No book on cloud-native would be complete without covering the concept of bounded contexts. Bounded contexts are a core concept in Domain Driven Design (DDD). Domain Driven Design embraces the fact that there is no single unified model. Large models are decomposed into multiple bounded contexts with well-defined interrelationships. Each bounded context is internally consistent, such that no terms have multiple meanings. When concepts do overlap between bounded contexts, these relationships can be depicted with a context map. Domain events are used to communicate between the different contexts. What emerges is a ubiquitous language that facilitates communication between developers and domain experts. This shared language helps elicit the confidence that teams need to continuously deliver innovation. Furthermore, these models map nicely to the notion of bounded, isolated, cloud-native components communicating via event streams. This consistency further instills confidence that the teams have a shared understanding of the functionality.

The preceding diagram is a classic bounded context example from Martin Fowler's blog on the topic (https://martinfowler.com/bliki/BoundedContext.html). It depicts two separate but related bounded contexts: the Sales Context and the Support Context. These contexts are interrelated in that they each have a concept of Product and Customer. Each context has its own definition of a Customer entity and a Product entity and each definition is unique to its context. The only thing that would need to be consistent across the contexts is the identifiers of the instances of these entities as depicted by the interrelationship. One very important thing to note is that there is no unified Customer context and no unified Product context. Each context is bounded and isolated and forms its own bulkhead, such that it can execute and even exist independently. Unfortunately, monolithic thinking would have us create those shared contexts and lead us to create inflexible and un-resilient systems.
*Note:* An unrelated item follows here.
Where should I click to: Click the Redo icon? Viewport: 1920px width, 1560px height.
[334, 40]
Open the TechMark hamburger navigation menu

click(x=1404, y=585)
Instead, we will integrate the contexts via the domain events. A customer instance may originate in the Sales Context and produce a CustomerCreated event that is consumed by the Support Context. A third context, the Catalog context could be the source of ProductCreated events that are consumed by both the Sales Contexts and Support Contexts, but neither would need to directly query products from the catalog. The Catalog context would only be responsible for the authoring phase of the data life cycle, as we will discuss shortly. Yet another context, such as a Customer Self-Service context, could also produce CustomerCreated events and potentially result in a bi-directional integration with the Sales Context. This brings into question the bounded context that is the official source of record. We will be discussing the idea that the data lake becomes the official source of record. We will cover these event driven patterns throughout the pattern chapters.